§ Your instructions
Since the data must remain as supplied, reproduce it word for word.

Items from a dataset:

-*-

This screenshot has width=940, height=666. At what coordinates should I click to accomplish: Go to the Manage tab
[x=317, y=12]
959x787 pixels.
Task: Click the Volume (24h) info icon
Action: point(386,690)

-*-

§ Written solution
This screenshot has width=940, height=666. At what coordinates should I click to accomplish: Go to the Manage tab
[x=317, y=12]
959x787 pixels.
Task: Click the Volume (24h) info icon
Action: point(386,690)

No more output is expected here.